Tesla loyalists disagree about the superiority of LiDAR and one would have to be mighty cynical to perceive Elon Musk as being capable of sacrificing safety and lives at the expense of furthering his great wealth. Indeed there’s evidence that even LiDAR technology has its limitations. GM’s driverless Cruise subsidiary, which CEO Mary Barra recently pulled the plug on, was forced to ground its vehicles after one of its cars hit and dragged a pedestrian, causing severe injuries.
According to chat logs and other materials obtained by The Intercept, Cruise vehicles struggled to detect large holes in the road where work by humans was being performed and had so much trouble recognizing children in certain situations there was a reasonable statistical probability they could hit them. A whistleblower warned regulators that Cruise’s technology wasn’t ready from prime time, yet Cruise was granted a license to expand its operations. Having your former managing counsel serve on a regulatory panel that licenses your business has its advantages.
Consumers like me who care about automotive safety should know that Cruise escaped meaningful punishment for its alleged recklessness.

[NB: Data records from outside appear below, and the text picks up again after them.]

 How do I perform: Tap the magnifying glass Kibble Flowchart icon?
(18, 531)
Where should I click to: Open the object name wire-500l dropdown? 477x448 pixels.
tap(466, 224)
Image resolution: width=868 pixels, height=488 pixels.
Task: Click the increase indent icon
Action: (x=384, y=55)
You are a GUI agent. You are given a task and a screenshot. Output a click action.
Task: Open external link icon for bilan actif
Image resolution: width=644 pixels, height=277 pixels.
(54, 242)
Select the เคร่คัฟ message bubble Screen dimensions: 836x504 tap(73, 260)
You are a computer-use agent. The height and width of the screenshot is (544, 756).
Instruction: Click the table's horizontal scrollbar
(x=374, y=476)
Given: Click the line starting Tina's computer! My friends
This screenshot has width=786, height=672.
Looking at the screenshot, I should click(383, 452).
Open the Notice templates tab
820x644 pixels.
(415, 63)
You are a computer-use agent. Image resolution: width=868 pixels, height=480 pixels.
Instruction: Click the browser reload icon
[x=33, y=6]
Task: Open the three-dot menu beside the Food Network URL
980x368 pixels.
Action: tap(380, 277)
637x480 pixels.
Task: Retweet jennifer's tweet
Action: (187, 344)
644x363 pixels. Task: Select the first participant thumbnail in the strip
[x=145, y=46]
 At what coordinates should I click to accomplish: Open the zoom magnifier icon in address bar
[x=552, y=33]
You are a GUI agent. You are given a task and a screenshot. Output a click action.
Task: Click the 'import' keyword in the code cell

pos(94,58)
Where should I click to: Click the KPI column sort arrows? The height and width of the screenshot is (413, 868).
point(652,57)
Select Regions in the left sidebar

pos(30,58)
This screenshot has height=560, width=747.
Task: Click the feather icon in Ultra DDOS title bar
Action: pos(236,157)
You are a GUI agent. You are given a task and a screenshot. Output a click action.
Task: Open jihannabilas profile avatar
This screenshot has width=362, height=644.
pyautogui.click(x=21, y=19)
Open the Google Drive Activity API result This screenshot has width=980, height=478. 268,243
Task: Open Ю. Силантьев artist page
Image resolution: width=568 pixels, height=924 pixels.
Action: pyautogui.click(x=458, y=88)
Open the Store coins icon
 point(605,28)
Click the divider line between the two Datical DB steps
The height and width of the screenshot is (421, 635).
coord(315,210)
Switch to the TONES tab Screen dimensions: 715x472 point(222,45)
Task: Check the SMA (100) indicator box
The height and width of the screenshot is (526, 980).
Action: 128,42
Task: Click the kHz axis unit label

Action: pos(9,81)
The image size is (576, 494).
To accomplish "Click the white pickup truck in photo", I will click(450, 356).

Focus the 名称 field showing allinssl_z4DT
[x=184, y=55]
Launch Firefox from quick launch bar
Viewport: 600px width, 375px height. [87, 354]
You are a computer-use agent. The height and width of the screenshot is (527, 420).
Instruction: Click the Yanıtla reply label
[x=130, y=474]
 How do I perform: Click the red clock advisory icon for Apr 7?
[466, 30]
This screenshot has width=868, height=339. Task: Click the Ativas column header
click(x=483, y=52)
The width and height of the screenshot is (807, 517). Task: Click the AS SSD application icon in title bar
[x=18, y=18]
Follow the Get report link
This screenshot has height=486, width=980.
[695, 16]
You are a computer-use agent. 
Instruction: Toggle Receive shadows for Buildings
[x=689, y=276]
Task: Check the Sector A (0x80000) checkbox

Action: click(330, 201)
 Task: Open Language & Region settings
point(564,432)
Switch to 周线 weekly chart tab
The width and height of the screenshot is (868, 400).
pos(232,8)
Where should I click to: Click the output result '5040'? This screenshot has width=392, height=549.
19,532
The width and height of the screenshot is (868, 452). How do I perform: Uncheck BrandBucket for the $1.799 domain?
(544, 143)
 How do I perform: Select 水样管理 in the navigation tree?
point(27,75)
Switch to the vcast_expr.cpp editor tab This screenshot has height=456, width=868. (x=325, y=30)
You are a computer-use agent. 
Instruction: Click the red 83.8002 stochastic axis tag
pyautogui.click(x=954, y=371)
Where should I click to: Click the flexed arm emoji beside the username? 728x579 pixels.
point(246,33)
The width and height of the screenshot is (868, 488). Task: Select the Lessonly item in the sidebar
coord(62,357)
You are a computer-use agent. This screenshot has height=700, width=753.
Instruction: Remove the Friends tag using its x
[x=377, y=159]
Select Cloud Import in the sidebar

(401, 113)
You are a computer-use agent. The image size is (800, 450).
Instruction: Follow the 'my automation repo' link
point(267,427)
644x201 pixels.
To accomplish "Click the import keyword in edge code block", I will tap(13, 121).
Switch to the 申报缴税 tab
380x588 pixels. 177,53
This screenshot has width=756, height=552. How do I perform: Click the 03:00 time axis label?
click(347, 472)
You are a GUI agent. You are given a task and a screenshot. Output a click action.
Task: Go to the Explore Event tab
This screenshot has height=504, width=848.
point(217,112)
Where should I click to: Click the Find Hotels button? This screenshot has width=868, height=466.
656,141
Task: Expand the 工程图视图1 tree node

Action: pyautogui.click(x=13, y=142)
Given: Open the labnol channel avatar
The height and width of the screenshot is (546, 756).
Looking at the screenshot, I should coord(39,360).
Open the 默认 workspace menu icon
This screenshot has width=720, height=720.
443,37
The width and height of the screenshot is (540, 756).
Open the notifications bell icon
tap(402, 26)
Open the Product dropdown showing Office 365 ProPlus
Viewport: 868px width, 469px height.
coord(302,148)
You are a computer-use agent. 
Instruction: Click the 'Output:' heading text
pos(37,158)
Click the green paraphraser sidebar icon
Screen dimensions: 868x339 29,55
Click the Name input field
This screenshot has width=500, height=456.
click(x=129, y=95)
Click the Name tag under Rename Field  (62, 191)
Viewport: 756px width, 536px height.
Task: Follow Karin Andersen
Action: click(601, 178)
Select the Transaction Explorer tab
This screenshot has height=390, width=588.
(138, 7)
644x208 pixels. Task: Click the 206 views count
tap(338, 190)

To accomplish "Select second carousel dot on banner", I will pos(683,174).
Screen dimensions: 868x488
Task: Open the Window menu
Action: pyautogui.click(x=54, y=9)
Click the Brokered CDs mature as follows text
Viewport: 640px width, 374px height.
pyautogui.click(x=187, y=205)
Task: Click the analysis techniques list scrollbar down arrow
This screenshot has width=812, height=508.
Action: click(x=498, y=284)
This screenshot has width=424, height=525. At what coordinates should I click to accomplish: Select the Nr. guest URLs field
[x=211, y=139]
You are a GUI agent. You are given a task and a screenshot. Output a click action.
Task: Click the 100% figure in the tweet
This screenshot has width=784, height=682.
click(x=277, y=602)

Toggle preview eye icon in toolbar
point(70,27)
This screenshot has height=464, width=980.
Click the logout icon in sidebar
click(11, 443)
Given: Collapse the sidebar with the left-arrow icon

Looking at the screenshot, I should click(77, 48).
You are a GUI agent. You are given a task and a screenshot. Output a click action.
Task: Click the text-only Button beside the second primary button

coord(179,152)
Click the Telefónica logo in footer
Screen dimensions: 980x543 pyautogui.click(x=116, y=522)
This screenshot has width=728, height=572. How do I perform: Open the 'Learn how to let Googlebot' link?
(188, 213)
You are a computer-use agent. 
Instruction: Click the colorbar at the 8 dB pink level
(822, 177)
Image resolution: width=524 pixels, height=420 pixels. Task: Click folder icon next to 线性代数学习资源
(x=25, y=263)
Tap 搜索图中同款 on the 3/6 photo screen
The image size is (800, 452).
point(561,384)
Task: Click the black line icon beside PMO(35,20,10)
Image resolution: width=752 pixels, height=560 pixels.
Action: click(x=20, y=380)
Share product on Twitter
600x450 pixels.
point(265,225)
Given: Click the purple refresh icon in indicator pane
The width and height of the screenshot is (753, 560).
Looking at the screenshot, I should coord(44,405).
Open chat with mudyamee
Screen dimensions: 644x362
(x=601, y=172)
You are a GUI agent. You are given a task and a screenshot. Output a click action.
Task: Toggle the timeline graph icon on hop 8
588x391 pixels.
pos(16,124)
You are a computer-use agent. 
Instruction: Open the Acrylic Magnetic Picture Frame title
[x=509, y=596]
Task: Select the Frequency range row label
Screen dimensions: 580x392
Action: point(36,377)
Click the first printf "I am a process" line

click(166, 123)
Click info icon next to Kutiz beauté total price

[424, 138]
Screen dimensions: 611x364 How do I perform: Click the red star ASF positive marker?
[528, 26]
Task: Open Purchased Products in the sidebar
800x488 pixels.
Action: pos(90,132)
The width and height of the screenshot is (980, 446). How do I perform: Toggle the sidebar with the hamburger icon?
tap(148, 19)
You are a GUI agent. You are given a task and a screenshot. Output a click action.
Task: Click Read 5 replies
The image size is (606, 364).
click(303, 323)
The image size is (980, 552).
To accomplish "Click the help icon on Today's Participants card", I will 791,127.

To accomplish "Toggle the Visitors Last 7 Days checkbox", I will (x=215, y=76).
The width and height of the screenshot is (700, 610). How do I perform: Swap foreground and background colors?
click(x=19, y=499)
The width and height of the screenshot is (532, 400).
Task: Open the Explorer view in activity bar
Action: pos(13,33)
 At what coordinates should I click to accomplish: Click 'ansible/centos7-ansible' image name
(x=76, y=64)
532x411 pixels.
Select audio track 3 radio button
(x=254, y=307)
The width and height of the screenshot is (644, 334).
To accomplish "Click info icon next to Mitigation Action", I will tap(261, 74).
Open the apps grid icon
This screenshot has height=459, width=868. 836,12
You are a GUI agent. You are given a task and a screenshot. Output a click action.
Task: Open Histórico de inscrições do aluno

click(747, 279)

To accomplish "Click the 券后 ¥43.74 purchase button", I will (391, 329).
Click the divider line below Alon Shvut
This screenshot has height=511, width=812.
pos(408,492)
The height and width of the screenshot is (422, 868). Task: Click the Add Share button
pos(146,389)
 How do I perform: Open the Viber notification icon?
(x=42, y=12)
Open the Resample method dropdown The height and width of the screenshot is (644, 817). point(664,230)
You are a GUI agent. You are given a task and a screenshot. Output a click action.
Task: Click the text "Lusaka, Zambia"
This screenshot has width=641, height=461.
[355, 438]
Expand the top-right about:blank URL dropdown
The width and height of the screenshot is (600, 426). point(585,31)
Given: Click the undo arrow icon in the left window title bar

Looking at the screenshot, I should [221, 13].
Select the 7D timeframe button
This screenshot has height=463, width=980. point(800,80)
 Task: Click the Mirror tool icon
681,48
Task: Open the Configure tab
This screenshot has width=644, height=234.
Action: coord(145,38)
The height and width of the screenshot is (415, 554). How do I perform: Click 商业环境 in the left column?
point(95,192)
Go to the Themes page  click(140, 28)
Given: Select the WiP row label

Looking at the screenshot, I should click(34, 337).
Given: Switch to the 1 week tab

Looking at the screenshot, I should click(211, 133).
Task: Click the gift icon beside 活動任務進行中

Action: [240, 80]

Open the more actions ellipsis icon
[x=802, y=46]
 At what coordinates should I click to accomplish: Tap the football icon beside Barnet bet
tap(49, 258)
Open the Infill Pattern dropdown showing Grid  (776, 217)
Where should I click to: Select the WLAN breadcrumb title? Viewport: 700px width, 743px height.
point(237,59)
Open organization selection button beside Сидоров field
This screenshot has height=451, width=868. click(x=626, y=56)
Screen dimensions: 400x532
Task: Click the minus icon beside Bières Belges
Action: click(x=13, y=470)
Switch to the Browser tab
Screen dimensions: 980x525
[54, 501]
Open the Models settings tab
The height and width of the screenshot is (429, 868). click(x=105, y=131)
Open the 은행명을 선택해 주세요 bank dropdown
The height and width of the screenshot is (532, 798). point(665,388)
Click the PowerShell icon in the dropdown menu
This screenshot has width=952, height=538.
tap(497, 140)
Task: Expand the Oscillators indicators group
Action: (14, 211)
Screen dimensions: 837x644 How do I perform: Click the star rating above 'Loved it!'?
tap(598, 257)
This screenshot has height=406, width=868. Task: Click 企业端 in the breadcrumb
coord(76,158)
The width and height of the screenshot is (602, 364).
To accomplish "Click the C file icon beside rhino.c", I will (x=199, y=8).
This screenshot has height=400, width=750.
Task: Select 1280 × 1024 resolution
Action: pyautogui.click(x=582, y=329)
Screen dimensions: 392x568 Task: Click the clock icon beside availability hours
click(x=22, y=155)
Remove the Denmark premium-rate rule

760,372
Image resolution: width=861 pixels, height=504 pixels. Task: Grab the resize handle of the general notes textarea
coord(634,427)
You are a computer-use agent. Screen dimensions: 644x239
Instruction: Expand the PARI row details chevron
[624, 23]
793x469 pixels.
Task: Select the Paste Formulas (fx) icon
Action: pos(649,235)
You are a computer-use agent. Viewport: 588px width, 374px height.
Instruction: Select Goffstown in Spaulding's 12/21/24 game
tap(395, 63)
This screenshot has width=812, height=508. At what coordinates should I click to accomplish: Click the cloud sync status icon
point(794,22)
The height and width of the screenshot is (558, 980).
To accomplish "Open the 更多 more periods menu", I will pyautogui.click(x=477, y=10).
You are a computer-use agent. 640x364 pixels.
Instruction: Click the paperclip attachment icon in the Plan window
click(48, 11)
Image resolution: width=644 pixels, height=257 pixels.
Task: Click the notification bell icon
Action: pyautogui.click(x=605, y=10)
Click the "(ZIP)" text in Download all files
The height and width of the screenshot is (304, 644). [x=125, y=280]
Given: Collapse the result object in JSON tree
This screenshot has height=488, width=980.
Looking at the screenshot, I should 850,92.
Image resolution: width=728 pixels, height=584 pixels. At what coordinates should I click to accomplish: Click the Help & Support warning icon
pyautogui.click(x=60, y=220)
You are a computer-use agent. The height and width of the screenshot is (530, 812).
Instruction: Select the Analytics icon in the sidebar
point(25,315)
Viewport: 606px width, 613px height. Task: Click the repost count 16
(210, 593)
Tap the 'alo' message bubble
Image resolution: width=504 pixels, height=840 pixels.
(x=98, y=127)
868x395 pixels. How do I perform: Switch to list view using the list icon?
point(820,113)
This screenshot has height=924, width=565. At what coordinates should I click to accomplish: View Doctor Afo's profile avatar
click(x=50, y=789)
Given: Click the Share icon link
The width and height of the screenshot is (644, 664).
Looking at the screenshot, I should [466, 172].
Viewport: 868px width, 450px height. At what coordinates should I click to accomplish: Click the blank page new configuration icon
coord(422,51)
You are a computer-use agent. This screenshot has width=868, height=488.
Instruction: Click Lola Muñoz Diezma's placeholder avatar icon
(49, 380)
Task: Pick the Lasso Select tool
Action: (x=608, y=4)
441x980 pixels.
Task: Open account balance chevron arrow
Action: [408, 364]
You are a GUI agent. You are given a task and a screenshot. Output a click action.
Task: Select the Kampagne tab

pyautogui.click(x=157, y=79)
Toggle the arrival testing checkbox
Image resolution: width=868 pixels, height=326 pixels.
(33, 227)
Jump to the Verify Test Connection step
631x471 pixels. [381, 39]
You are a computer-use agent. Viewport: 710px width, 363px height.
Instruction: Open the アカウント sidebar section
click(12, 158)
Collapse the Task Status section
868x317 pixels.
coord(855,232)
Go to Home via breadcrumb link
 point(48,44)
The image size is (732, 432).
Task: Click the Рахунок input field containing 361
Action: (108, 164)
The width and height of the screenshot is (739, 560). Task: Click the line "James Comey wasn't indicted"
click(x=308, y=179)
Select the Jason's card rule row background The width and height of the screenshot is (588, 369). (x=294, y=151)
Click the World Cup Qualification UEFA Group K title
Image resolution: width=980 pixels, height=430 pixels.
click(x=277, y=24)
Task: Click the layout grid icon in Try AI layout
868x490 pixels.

The Biden Justice Department allowed Cruise and its executives to avoid criminal prosecution and pay a measly $500,000 fine despite providing “a false record to National Highway Traffic Safety Administration (NHTSA) with the intent to impede, obstruct, or influence the investigation of a crash involving one of Cruise’s autonomous vehicles.”
Barra, who was chair of Cruise’s board, reportedly is close with Biden and GM had considerable ties directly to the Biden White House.
Donald Trump has committed to loosening federal regulations for self-driving cars, so regulatory disregard for public safety will likely escalate, particularly as I predict Elon Musk will move to weaken or disband the NHTSA.
Free speech absolutist?
If Musk has his possible way, critics of Tesla will increasingly find themselves embroiled in litigation.
A group of Tesla shareholders has written to the company’s board asking that the company pursue legal action against media outlets that misrepresent Tesla news. The impetus was a story reporting that a Cybertruck explosion in front of the Trump hotel in Las Vegas had killed one person and injured seven. When the explosion was first reported, it wasn’t yet known the cause was terrorism.
It also appears likely that nattering nabobs of negativism about Tesla will find Elon Musk’s X a particularly unwelcoming place. Musk, who professed to be a “free speech absolutist,” disclosed last week that X will launch an “algorithm tweak” to temper rampant negativity on the site. The new algorithm will push more informational and entertaining content.
“Our goal is to maximize unregretted user-seconds,” Musk wrote in a post on X on Friday. “Too much negativity is being pushed that technically grows user time, but not unregretted user time.”
If Musk is looking for X to promote “good vibes” on his social media site, I know of an optimist in Washington who will be looking for a new job come January 20.